量子ビットの「量子もつれ」状態は簡単に破壊されてしまう
量子コンピュータの核である量子ビットの「量子もつれ」状態は、非常にデリケートであることが知られていました。
「量子もつれ」が崩壊してしまえば、演算結果はエラーとなり正しい答えは得られません。
そのため現在の量子コンピュータの多くは内部的なノイズを減らし量子ビットの安定性を保つために、絶対零度に近い極低温状態に保たれています。
しかし性能が上昇して「量子もつれ」の維持時間の限界値が伸びるにつれ新たな問題が現れました。
宇宙空間から地球に降り注ぐ極めて貫通力の高い宇宙放射線をはじめとした環境放射線が量子ビットのもつれ状態の維持に深刻なダメージを与えていることが判明したのです。実際、量子コンピュータで生じるエラーの10回に1回はこの環境放射線が原因だったとのこと。

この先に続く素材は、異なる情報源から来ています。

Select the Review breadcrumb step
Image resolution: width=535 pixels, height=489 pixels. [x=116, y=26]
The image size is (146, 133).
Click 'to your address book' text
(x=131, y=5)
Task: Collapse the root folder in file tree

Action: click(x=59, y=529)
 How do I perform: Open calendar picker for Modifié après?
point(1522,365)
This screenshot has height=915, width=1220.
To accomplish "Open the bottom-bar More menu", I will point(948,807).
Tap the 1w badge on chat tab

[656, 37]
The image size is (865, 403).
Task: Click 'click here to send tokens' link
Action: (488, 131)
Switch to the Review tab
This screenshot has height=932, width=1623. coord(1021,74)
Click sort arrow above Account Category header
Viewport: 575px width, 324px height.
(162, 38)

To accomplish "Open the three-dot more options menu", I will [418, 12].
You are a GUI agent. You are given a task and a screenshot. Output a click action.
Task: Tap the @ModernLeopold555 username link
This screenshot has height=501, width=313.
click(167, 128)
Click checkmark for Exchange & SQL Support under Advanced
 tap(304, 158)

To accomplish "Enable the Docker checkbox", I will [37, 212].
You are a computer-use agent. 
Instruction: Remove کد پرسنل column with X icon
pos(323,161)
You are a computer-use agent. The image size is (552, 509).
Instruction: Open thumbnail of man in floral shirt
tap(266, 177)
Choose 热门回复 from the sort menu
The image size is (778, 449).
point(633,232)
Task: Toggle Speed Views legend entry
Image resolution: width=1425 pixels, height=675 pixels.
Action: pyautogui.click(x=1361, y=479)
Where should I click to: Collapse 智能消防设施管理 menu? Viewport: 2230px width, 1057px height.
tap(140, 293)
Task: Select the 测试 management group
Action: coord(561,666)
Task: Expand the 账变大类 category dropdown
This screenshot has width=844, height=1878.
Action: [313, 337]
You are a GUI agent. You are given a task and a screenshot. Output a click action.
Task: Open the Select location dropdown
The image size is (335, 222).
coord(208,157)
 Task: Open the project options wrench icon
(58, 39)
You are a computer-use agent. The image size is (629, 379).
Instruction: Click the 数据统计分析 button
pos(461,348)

そこでアメリカ、マサチューセッツ工科大学(MIT)の研究者たちは、環境放射線が量子ビットに与える影響を本格的に調べることにしました。
実験にあたっては上の図のような装置が使われました。
量子コンピュータを中心に置いて、周囲を上下移動可能な重さ2トンの鉛のシールドで覆ったのです。
こうすることで、環境放射線がある状態とない状態を自在に作り出すことが可能となり、環境放射線の影響度を正確に測定できます。
結果、現在の地球の地表においては環境放射線の影響により、「量子もつれ」状態は4マイクロ秒が限度であることがわかりました。
最新の量子コンピューターは既に計算上は200マイクロ秒以上のもつれの維持が可能となっていますが、機械内部のノイズを全て取り除いたとしても、環境放射線のもたらす影響のせいで安定稼働時間は50分の1以下に限定されていることがわかりました。